Book of the Year: Advent Calendar Day 17


Review of Sarah Coakley, The New Asceticism: Sexuality, Gender and the Quest for God (Bloomsbury, 2015).



This is the best and most challenging book I read in the whole of 2015 (at the time of writing there are 16 days left in which I might read something better!).  It is not always easy to read, but that is not a reflection on the excellent writing.  Rather it is because the subject matter is important, and because it makes the reader engage with things within their own lives.  It tackles issues that are dividing the church with a spiritual seriousness and depth that is all too often lacking.  Whilst it will, inevitably, be read as a contribution to the debates that afflict the church, it should be read as a significant work of spiritual theology in its own right. 

In her Introduction, Coakley tells us that she wants to retrieve asceticism as a vital part of Christian life and theology.  This has implications for the life of the church, particularly its arguments over sexuality, and also for the mission of the church to a world that is deeply embedded in consumerism.  She sets out her hopes for the project as a whole: "only a revived, purged - and lived - form of 'ascetic' life will rescue the churches from their current theological differences and incoherences over 'sexuality'; and only the same authentically 'ascetic' life will be demanding enough to command the respect of a post-Christian world saturated and sated by the commodifications of desire" (pp. 5-6).
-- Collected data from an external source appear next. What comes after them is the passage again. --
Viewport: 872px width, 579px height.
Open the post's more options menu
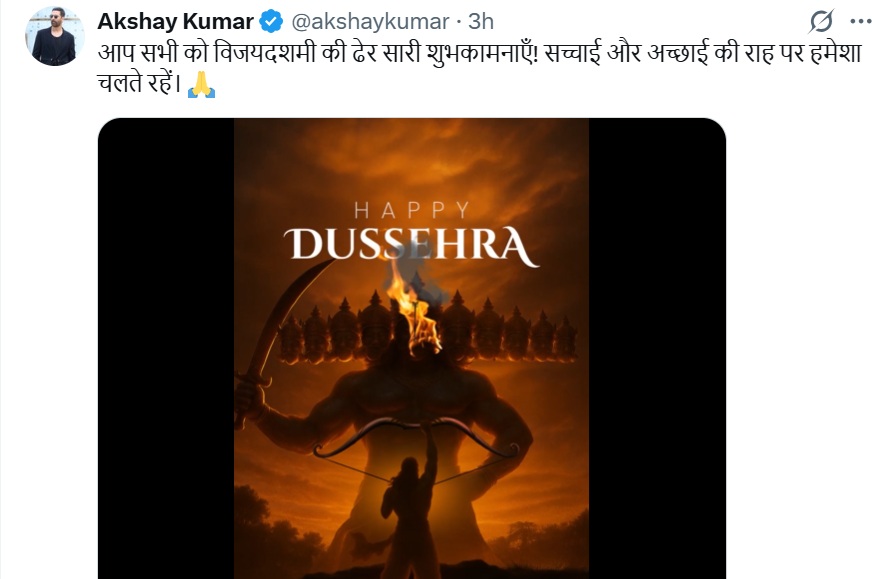click(x=861, y=22)
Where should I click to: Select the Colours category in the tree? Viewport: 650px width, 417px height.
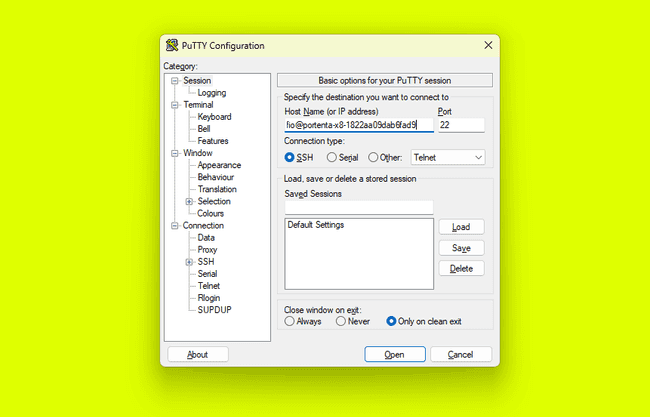coord(210,213)
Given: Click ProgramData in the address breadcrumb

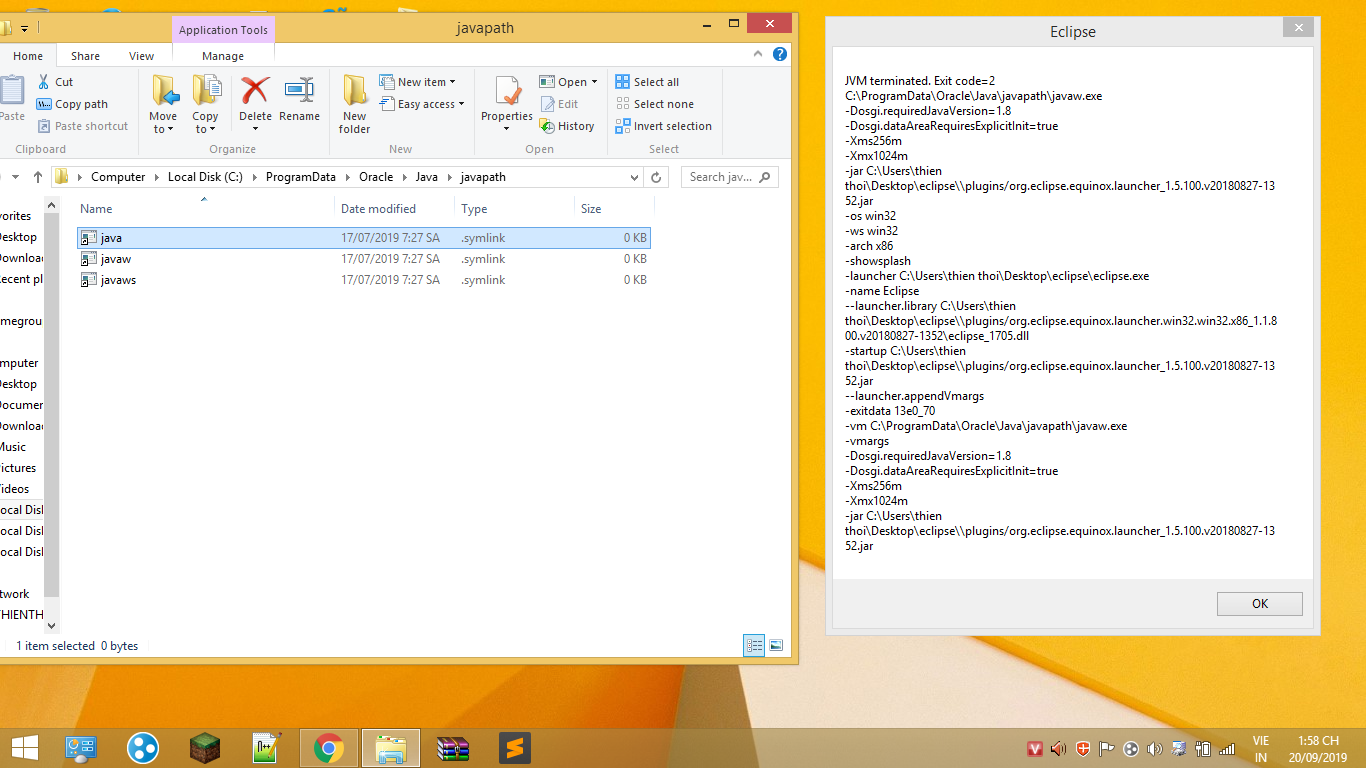Looking at the screenshot, I should point(300,177).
Crucial to the project that Coakley has in hand is an account of asceticism that is about more than celibacy, but that encompasses all aspects of life.  Here she draws on Gregory of Nyssa, a fourth century Greek theologian, who sees erotic desire as a 'glue' drawing things together for the sake of wider society.  This account of desire runs counter to the individualized and physicalized accounts of desire so prevalent in our culture.  In our culture, this individual and physical desire is exhausted by sex.  In Gregory’s richer account it is not, but issues in service to the poor, care for the weak, and respect for all of creation.  Desire for Gregory is not to be constrained, but intensified into desire for God.  Disciplining desire, which is the goal of asceticism is thus a social and an individual task.  The disordered desires seen in poverty, sex slavery, and ecological damage require a global response, but are rooted in our individual responses to desires.  With this broad vision of desire, and an account of asceticism that is about the direction of desire towards God, Coakley sets up her work.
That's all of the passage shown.